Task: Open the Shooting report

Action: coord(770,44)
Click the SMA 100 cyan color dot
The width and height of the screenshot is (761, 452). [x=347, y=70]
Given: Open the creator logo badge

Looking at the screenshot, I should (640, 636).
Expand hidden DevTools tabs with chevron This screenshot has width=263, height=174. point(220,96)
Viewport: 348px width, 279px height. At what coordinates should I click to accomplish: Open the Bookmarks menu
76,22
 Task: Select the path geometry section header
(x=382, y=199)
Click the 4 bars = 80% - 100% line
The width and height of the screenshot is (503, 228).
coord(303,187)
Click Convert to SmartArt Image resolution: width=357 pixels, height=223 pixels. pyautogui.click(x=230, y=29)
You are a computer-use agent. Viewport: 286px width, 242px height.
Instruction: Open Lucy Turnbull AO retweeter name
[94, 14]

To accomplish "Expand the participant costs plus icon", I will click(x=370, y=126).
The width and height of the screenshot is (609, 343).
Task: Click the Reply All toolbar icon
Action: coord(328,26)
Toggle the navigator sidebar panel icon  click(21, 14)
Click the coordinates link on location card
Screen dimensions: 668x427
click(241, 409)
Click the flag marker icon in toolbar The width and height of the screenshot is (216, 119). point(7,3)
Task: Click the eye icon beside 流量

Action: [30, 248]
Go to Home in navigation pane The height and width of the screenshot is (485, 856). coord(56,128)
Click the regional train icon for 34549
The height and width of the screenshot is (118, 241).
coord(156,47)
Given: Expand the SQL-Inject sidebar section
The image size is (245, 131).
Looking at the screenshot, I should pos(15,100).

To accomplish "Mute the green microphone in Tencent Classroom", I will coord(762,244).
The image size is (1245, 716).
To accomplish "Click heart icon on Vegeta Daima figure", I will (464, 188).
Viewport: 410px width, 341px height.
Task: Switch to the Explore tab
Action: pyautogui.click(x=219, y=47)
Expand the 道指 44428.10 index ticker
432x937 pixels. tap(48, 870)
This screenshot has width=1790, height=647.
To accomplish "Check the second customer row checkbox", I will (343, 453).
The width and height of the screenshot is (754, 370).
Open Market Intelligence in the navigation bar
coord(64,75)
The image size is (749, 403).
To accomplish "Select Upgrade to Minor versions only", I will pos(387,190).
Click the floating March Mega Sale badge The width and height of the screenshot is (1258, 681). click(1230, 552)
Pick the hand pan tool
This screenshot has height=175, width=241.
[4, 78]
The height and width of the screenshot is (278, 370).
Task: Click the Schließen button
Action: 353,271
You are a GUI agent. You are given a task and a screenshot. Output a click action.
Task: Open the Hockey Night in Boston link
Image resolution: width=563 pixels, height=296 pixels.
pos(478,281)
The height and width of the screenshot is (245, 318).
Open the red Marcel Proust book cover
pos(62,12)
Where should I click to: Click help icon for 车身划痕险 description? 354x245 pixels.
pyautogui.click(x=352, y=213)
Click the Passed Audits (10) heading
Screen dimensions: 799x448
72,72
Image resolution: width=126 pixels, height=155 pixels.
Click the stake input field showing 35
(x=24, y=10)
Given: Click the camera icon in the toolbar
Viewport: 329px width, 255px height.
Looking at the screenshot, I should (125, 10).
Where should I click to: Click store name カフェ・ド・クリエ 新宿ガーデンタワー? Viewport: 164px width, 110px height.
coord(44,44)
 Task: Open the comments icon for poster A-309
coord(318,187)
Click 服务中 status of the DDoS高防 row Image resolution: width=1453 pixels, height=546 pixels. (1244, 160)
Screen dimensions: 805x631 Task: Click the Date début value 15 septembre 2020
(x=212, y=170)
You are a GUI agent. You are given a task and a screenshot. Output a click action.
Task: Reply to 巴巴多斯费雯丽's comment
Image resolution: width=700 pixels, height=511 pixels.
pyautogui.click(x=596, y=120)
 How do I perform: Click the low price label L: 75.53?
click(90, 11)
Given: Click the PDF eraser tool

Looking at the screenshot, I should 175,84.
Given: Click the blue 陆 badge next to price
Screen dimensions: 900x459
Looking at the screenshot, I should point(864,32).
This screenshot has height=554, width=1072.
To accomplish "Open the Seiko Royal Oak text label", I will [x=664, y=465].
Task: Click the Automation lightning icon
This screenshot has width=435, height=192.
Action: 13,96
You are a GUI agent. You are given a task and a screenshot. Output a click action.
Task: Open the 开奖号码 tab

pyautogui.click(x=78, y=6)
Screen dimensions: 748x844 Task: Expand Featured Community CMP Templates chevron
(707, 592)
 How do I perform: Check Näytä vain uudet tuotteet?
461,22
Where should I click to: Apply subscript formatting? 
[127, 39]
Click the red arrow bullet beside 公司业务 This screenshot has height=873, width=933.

What you will do –
Every entry in the listing must be retyped exactly.

Written answer –
Task: Open the Shooting report

Action: coord(770,44)
Click the SMA 100 cyan color dot
The width and height of the screenshot is (761, 452). [x=347, y=70]
Given: Open the creator logo badge

Looking at the screenshot, I should (640, 636).
Expand hidden DevTools tabs with chevron This screenshot has width=263, height=174. point(220,96)
Viewport: 348px width, 279px height. At what coordinates should I click to accomplish: Open the Bookmarks menu
76,22
 Task: Select the path geometry section header
(x=382, y=199)
Click the 4 bars = 80% - 100% line
The width and height of the screenshot is (503, 228).
coord(303,187)
Click Convert to SmartArt Image resolution: width=357 pixels, height=223 pixels. pyautogui.click(x=230, y=29)
You are a computer-use agent. Viewport: 286px width, 242px height.
Instruction: Open Lucy Turnbull AO retweeter name
[94, 14]

To accomplish "Expand the participant costs plus icon", I will click(x=370, y=126).
The width and height of the screenshot is (609, 343).
Task: Click the Reply All toolbar icon
Action: coord(328,26)
Toggle the navigator sidebar panel icon  click(21, 14)
Click the coordinates link on location card
Screen dimensions: 668x427
click(241, 409)
Click the flag marker icon in toolbar The width and height of the screenshot is (216, 119). point(7,3)
Task: Click the eye icon beside 流量

Action: [30, 248]
Go to Home in navigation pane The height and width of the screenshot is (485, 856). coord(56,128)
Click the regional train icon for 34549
The height and width of the screenshot is (118, 241).
coord(156,47)
Given: Expand the SQL-Inject sidebar section
The image size is (245, 131).
Looking at the screenshot, I should pos(15,100).

To accomplish "Mute the green microphone in Tencent Classroom", I will coord(762,244).
The image size is (1245, 716).
To accomplish "Click heart icon on Vegeta Daima figure", I will (464, 188).
Viewport: 410px width, 341px height.
Task: Switch to the Explore tab
Action: pyautogui.click(x=219, y=47)
Expand the 道指 44428.10 index ticker
432x937 pixels. tap(48, 870)
This screenshot has width=1790, height=647.
To accomplish "Check the second customer row checkbox", I will (343, 453).
The width and height of the screenshot is (754, 370).
Open Market Intelligence in the navigation bar
coord(64,75)
The image size is (749, 403).
To accomplish "Select Upgrade to Minor versions only", I will pos(387,190).
Click the floating March Mega Sale badge The width and height of the screenshot is (1258, 681). click(1230, 552)
Pick the hand pan tool
This screenshot has height=175, width=241.
[4, 78]
The height and width of the screenshot is (278, 370).
Task: Click the Schließen button
Action: 353,271
You are a GUI agent. You are given a task and a screenshot. Output a click action.
Task: Open the Hockey Night in Boston link
Image resolution: width=563 pixels, height=296 pixels.
pos(478,281)
The height and width of the screenshot is (245, 318).
Open the red Marcel Proust book cover
pos(62,12)
Where should I click to: Click help icon for 车身划痕险 description? 354x245 pixels.
pyautogui.click(x=352, y=213)
Click the Passed Audits (10) heading
Screen dimensions: 799x448
72,72
Image resolution: width=126 pixels, height=155 pixels.
Click the stake input field showing 35
(x=24, y=10)
Given: Click the camera icon in the toolbar
Viewport: 329px width, 255px height.
Looking at the screenshot, I should (125, 10).
Where should I click to: Click store name カフェ・ド・クリエ 新宿ガーデンタワー? Viewport: 164px width, 110px height.
coord(44,44)
 Task: Open the comments icon for poster A-309
coord(318,187)
Click 服务中 status of the DDoS高防 row Image resolution: width=1453 pixels, height=546 pixels. (1244, 160)
Screen dimensions: 805x631 Task: Click the Date début value 15 septembre 2020
(x=212, y=170)
You are a GUI agent. You are given a task and a screenshot. Output a click action.
Task: Reply to 巴巴多斯费雯丽's comment
Image resolution: width=700 pixels, height=511 pixels.
pyautogui.click(x=596, y=120)
 How do I perform: Click the low price label L: 75.53?
click(90, 11)
Given: Click the PDF eraser tool

Looking at the screenshot, I should 175,84.
Given: Click the blue 陆 badge next to price
Screen dimensions: 900x459
Looking at the screenshot, I should point(864,32).
This screenshot has height=554, width=1072.
To accomplish "Open the Seiko Royal Oak text label", I will [x=664, y=465].
Task: Click the Automation lightning icon
This screenshot has width=435, height=192.
Action: 13,96
You are a GUI agent. You are given a task and a screenshot. Output a click action.
Task: Open the 开奖号码 tab

pyautogui.click(x=78, y=6)
Screen dimensions: 748x844 Task: Expand Featured Community CMP Templates chevron
(707, 592)
 How do I perform: Check Näytä vain uudet tuotteet?
461,22
Where should I click to: Apply subscript formatting? 
[127, 39]
Click the red arrow bullet beside 公司业务 This screenshot has height=873, width=933.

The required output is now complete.